Phase 1: Item-to-item retrieval

The first version of Activity History was an item-to-item lookup. When a member visited the feed, the system fetched the IDs of posts the member had interacted with in the last three days, looked up each post's pre-computed query embedding from a key-value store, and sent the embedding to a GPU-accelerated vector retrieval service. The service returned the nearest items in embedding space, the candidates we surfaced.

Architecture

Reused the existing embedding inference service, the existing key-value store, and the existing vector retrieval service. Built a new lookup path keyed by recent post IDs.

Pros

Online query-embedding lookup, low latency at serve time
Reused existing inference, storage, and retrieval services

Cons

Low coverage. Only ~47% of requests returned a candidate.
3-day lookback meant members with infrequent interactions were skipped
Many recent posts had no precomputed embedding
Duplicated data between query- and item-embedding stores

Phase 2: Member-to-item retrieval

Coverage was the dominant problem in Phase 1. The fix had two parts: re-key the query-embedding store by member ID instead of post ID, and generate the embedding in the moment a member interacts, so the data is fresh and the lookup at serve time is a single read keyed off the member.

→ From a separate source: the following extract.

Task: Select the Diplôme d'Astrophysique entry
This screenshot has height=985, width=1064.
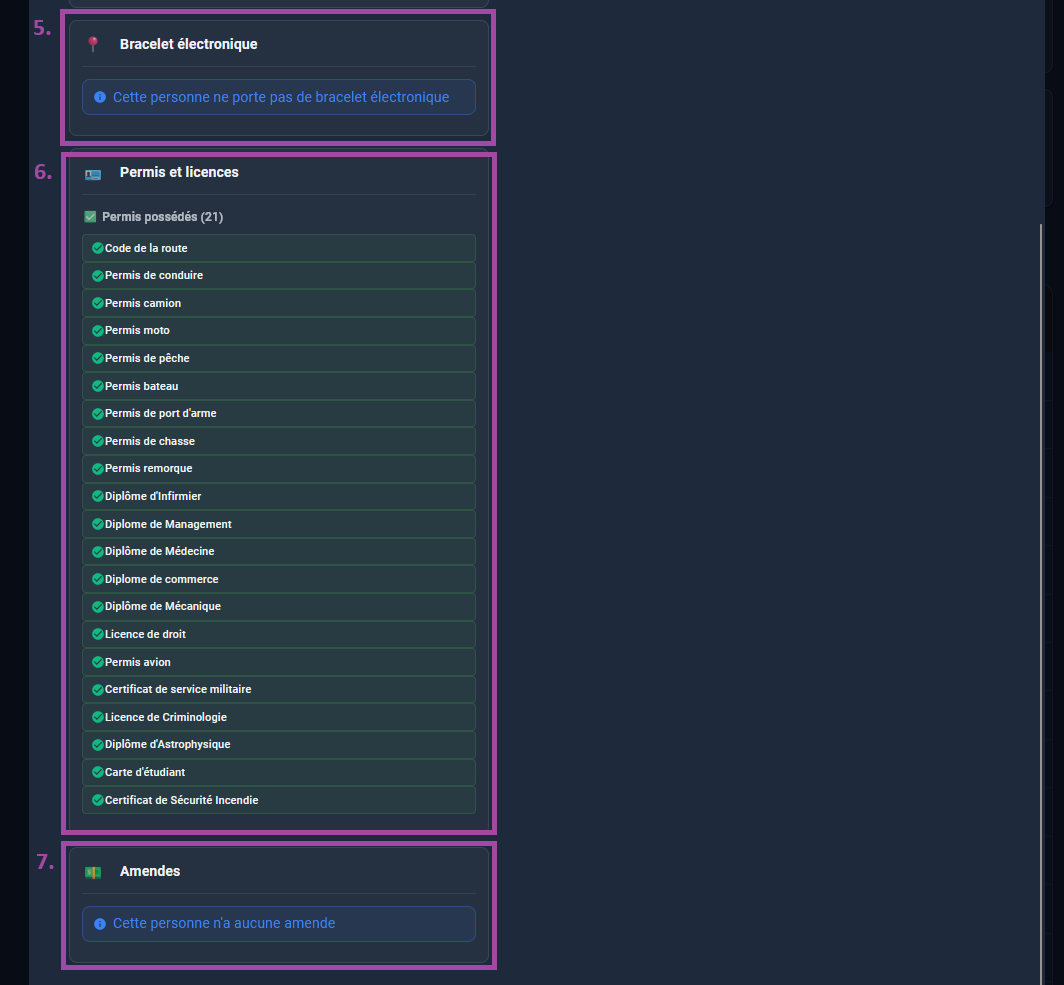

That required a new nearline streaming pipeline: consume the interaction event stream, filter for eligible interactions, call the LLM inference service to generate the embedding, and write it to the member-keyed store. Lookback was extended from 3 days to 7.

Architecture

New: an interaction-driven embedding pipeline and a member-keyed query store. Reused: inference, retrieval, and item-embedding services.

Pros

Coverage jumped. 7-day lookback + member-keyed lookup
One round-trip at serve time instead of two
Embeddings stay fresh, generated the moment a member interacts

Cons

Big increase in QPS on the inference service: every eligible interaction triggered an embedding call
New storage capacity needed for the member-keyed query store

Empty rate

52.9%→31.7%

Share of feed requests where Activity History returned zero candidates. Measured as 1-day pre-ramp vs. 1-day post-ramp on a single plugin.

Lookback window

3d→7d

How far back the system considers a member's interactions when generating retrieval candidates.

Phase 3: Cutting inference cost

Phase 2 fixed coverage but created a new problem: the inference service was now being called on every eligible interaction, including for items that already had an embedding generated as part of the item-creation flow. That was wasted compute. The fix was to add an intermediate existence check. Before invoking the inference service, check whether the embedding already exists in the item-embedding store, and if it does, reuse it directly.

Architecture

Identical shape to Phase 2, with a short-circuit lookup against the item embedding store before any inference call.

Pros

~3× drop in inference QPS with no loss of coverage
Short-circuit logic is cheap: one extra read, no compute

Cons

Slight increase in read load on the item-embedding store

LLM inference QPS

~3× reduction

Measured across three production fabrics over a 5-day window post-ramp. Average call rate fell roughly 3×.

Coverage

no regression

Empty rate stayed at the Phase 2 level (~31.7%). The cost optimization was lossless.

Impact

Activity History is now one of a few "high-quality" sources for out-of-network content recommendations on LinkedIn's Feed (Majority Member Experience). The pipelines and infrastructure built along the way are being reused to power upcoming supervised item-to-item content retrieval experiments.